Exercise input ->
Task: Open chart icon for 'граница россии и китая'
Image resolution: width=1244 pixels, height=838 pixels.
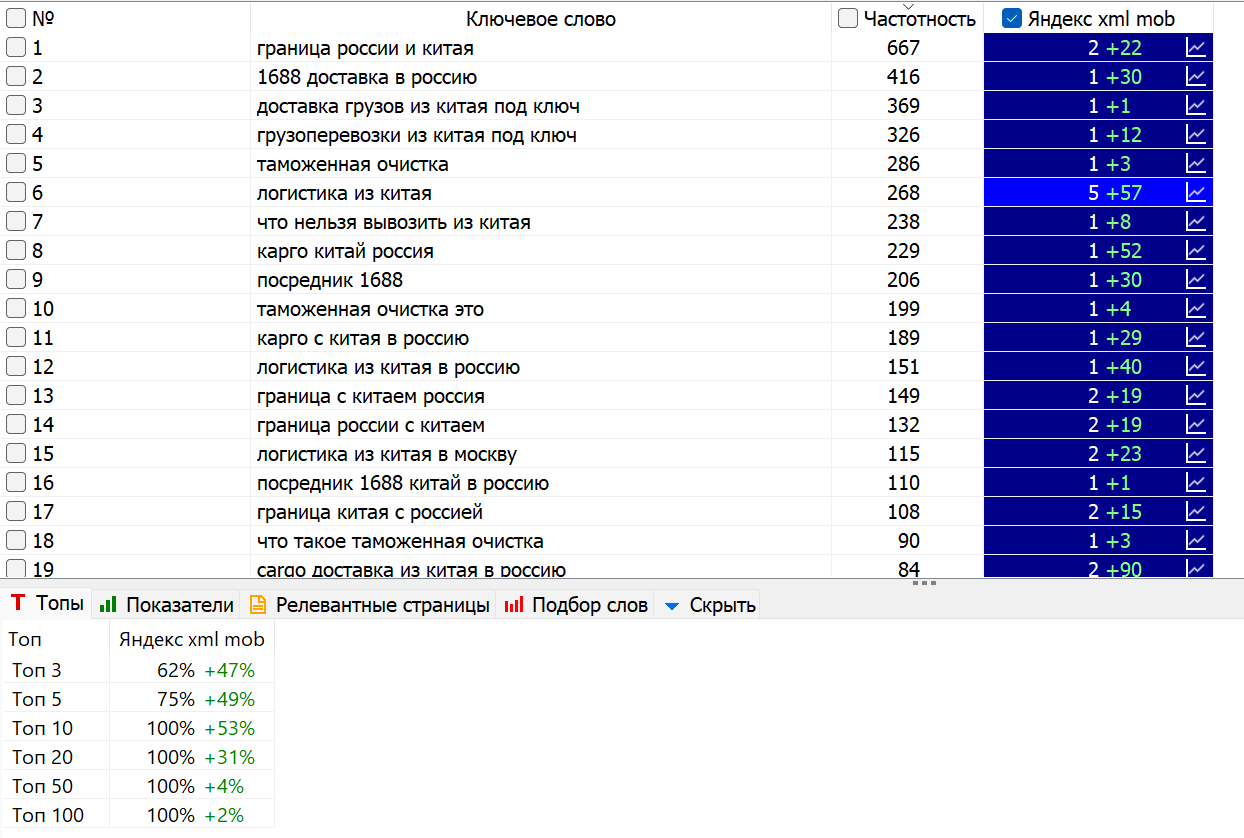Action: pyautogui.click(x=1196, y=48)

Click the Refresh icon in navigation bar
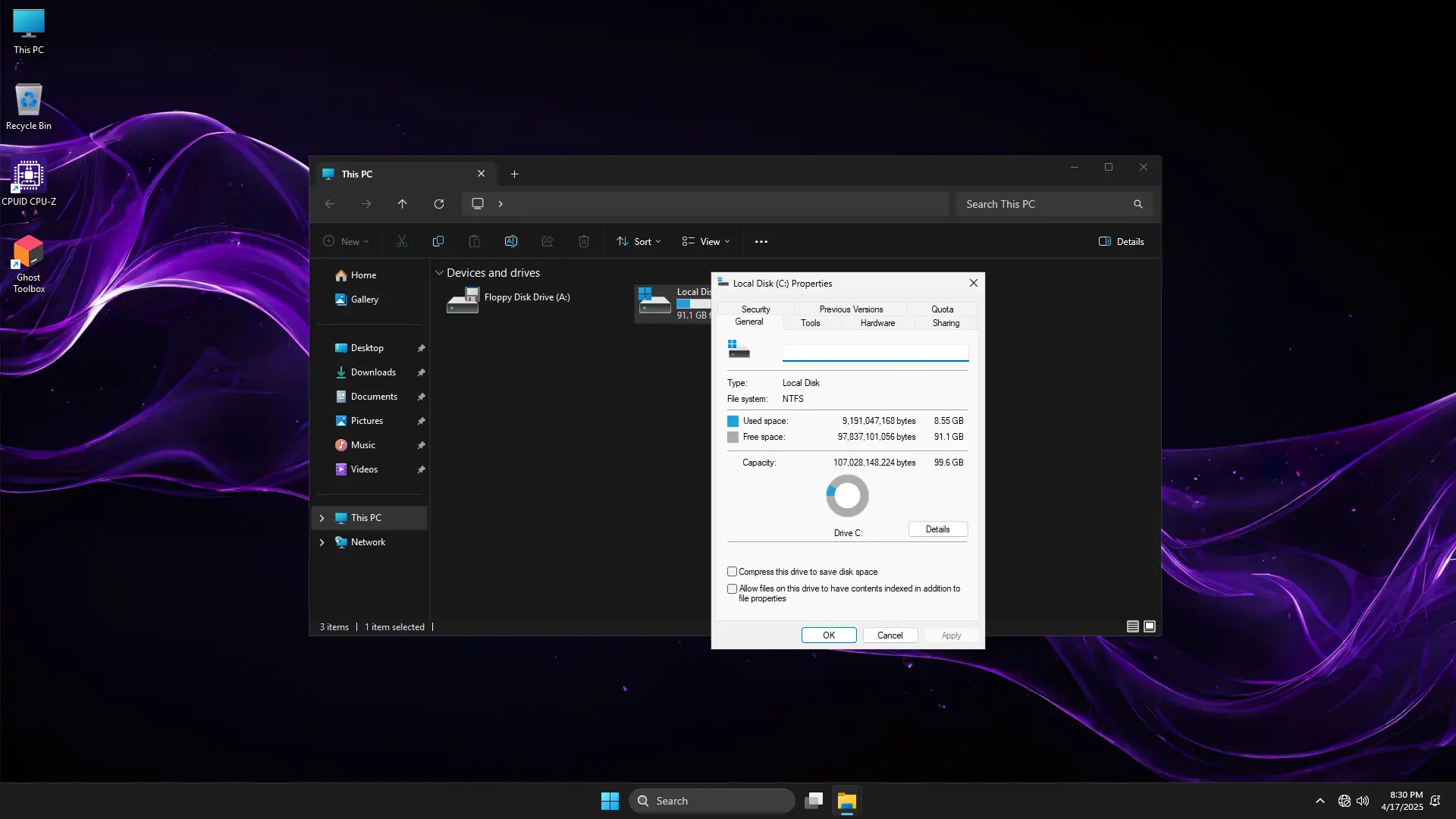pos(438,204)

What this task involves ->
Reproduce every line of the records above, with the pictures omitted. Raise each x and y coordinate in the answers by 67.

Reply to the task ->
Task: Open chart icon for 'граница россии и китая'
Image resolution: width=1244 pixels, height=838 pixels.
Action: pyautogui.click(x=1263, y=115)

Click the Refresh icon in navigation bar
pos(505,271)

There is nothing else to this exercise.